**TASK GOAL**
Repeat only what runs from the line with "You are a computer-use" through the last line of the data below, both included, keeping every word as it is and leaving out the pictures.

**DATASET EXTRACT**

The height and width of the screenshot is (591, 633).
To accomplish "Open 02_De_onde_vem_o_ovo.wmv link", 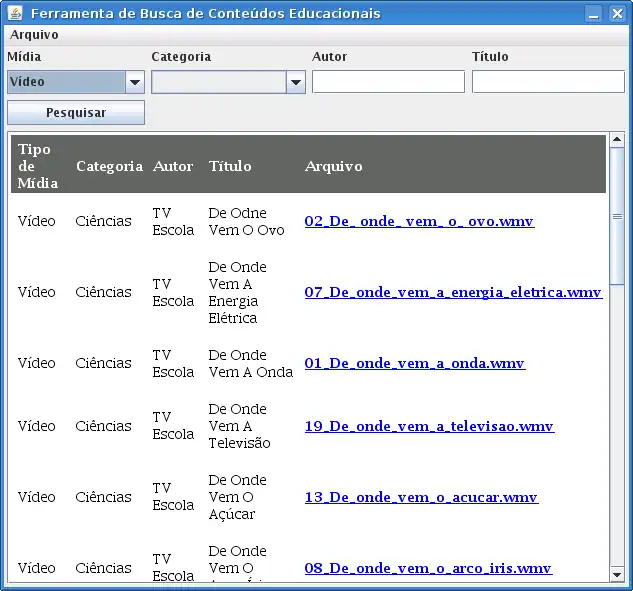I will coord(419,221).
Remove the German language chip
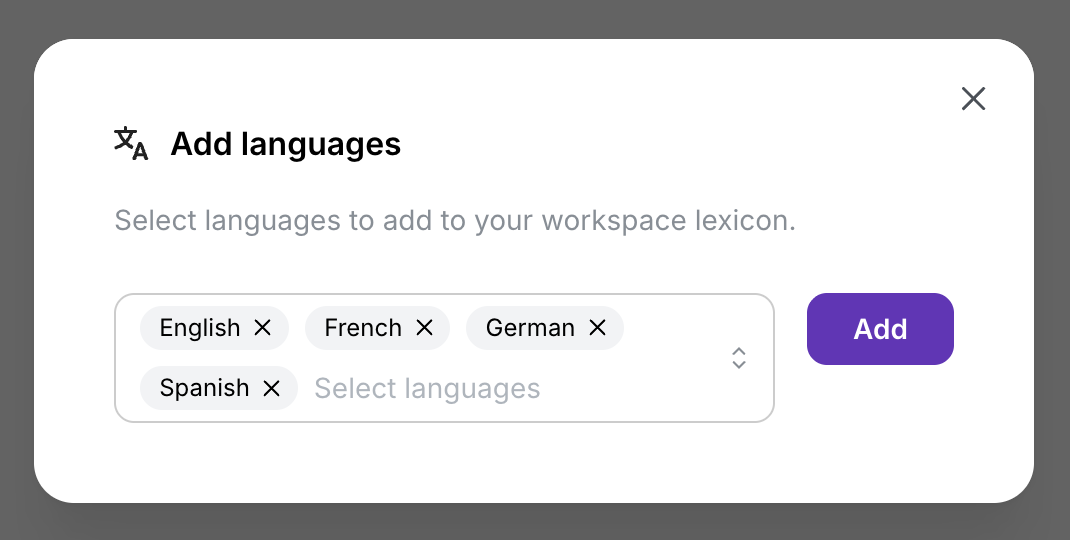Image resolution: width=1070 pixels, height=540 pixels. point(597,328)
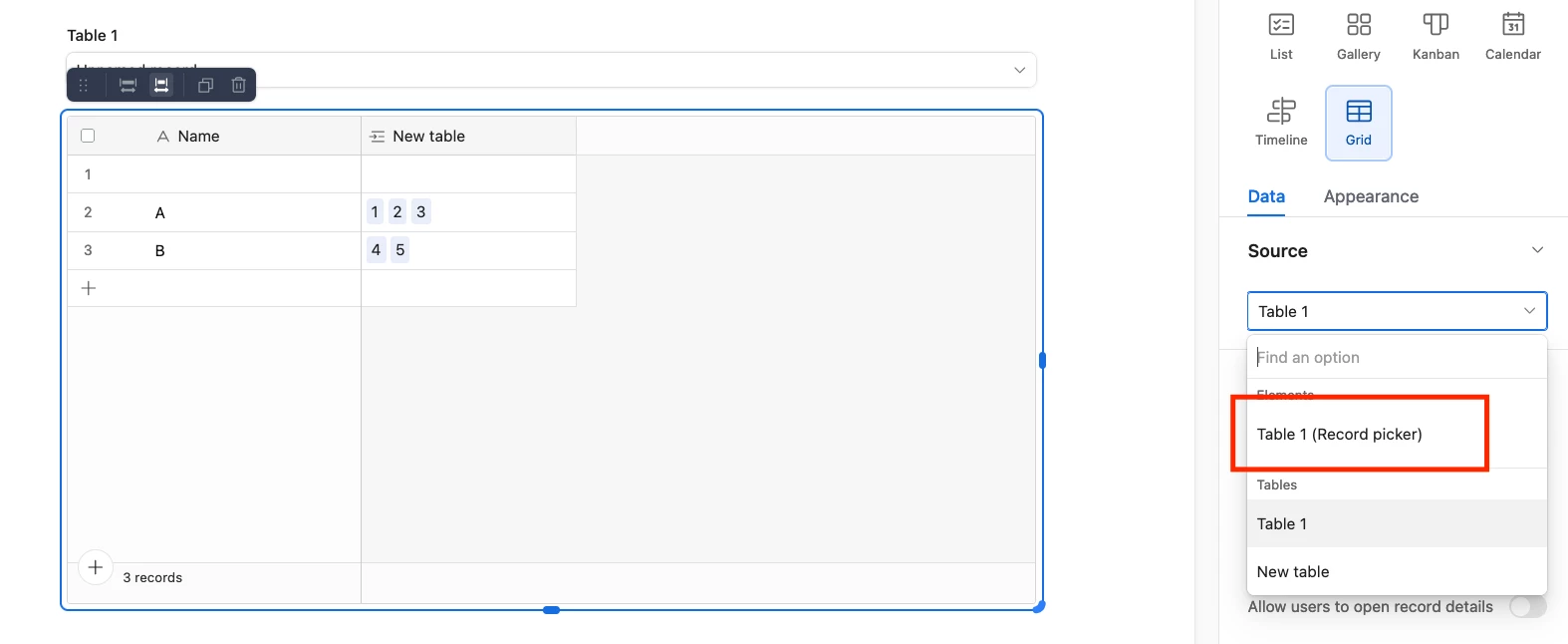Tick the select-all checkbox in grid header
This screenshot has width=1568, height=644.
tap(88, 136)
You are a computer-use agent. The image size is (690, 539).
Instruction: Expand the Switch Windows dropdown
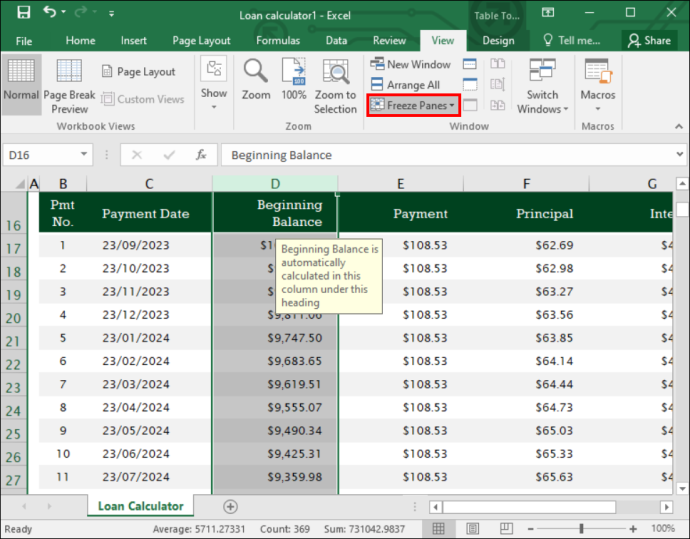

**FINISHED EXERCISE**
You are a computer-use agent. The image size is (690, 539).
Instruction: Expand the Switch Windows dropdown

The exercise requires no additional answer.